Should you write less?

This is not a question typically asked by publicists. It's definitely not a question encouraged by current SEO theories, or the advertising mindset that conflates number of impressions with success of the campaign.

And yet, I find myself asking this question recently.

A few months ago I went a bit wild adding new podcasts and RSS feeds to my daily feeds, mostly focused on the wider marketing and advertising industry. I found a number of "experts" who impressed me with both the information and entertainment value of their offerings, and quickly became a loyal listener.

But now, four months later, I've unsubscribed from almost all of them. Why?
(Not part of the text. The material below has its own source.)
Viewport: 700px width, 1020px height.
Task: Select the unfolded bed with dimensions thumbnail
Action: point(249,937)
It gets back to the "Quantity vs. Quality" debate that rules most social media strategy sessions. Should we flood the network with our message, getting our name out there as many times as possible, or should we focus on saying the right things at the right time in the right places?
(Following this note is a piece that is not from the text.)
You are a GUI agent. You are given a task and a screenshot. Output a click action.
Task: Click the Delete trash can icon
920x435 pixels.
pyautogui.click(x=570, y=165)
These podcasters and bloggers have grown to the point that to support their growth they adhere to a very high-frequency posting schedule, with daily blog posts and weekly new podcast episodes. That's great when I'm looking for a source of entertainment, but I subscribed to get useful information. If I only get that once a week, why bother tuning in the other six days?

I see the same problem with 24-hour news stations. They have to fill 24 hours every day, even on a day with only 10 hours of newsworthy events. This leads to lots of repetition, opinion pieces being passed off as "news", manufactured controversies, and "me too" attempts to keep up with the other networks' "breaking news".

B2B audiences appreciate the more focused messages. I like the advice on writing elevator pitches: "Think water fountain, not fire hose". For publicity I might refine that a step farther: "Think laser beam, not forest fire."